## Problem details
Take the line containing "Instruction: Click the" and every line after it to the end of the material below; reproduce them exactly, without pictures.

## Input material
--
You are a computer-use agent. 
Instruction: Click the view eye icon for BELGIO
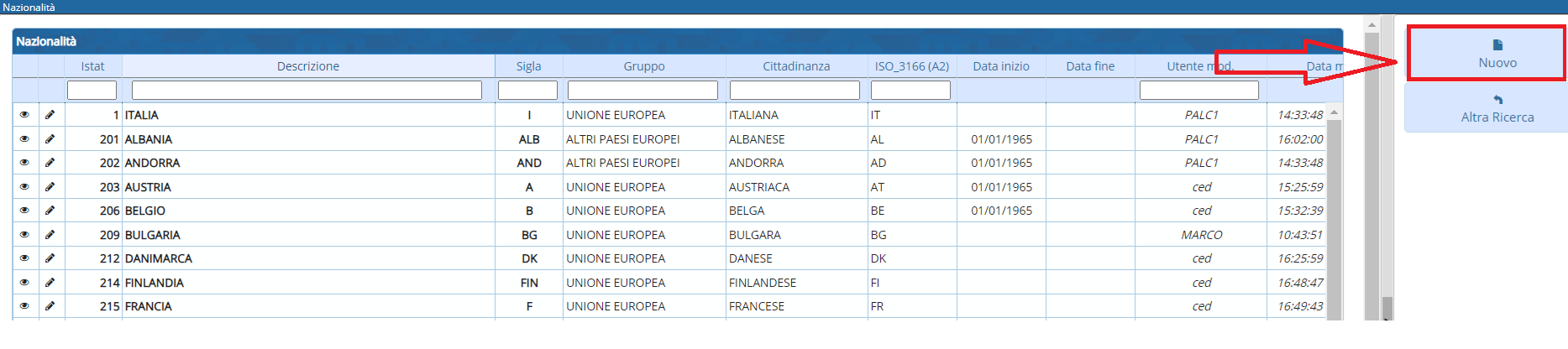point(24,211)
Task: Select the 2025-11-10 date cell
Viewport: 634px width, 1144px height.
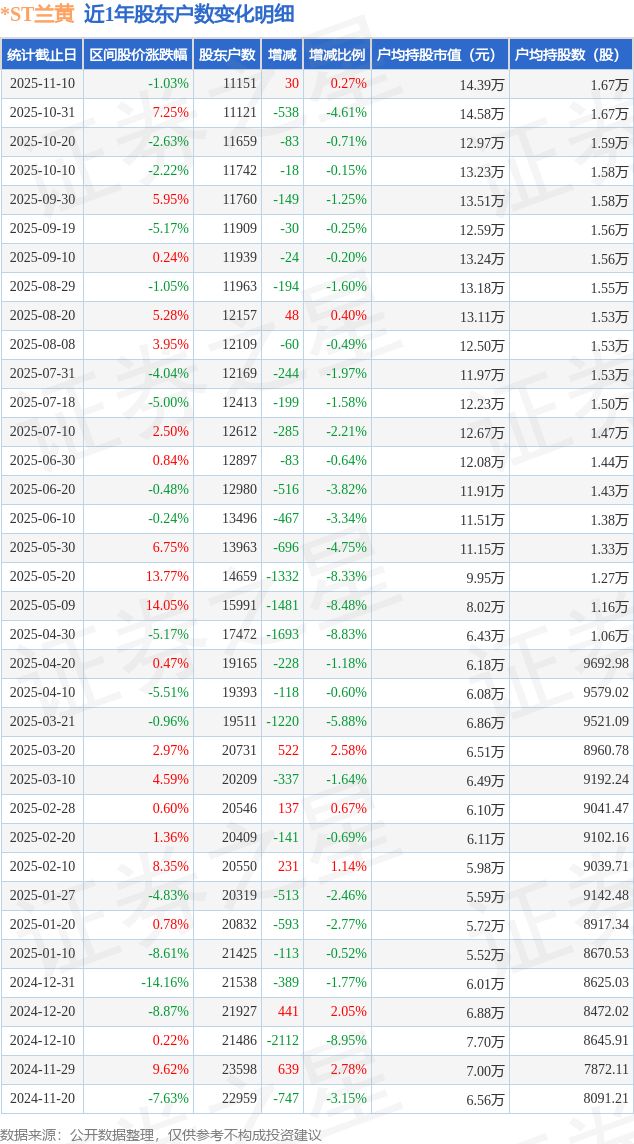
--
## Written answer
Instruction: Click the view eye icon for BELGIO
point(24,211)
Task: Select the 2025-11-10 date cell
Viewport: 634px width, 1144px height.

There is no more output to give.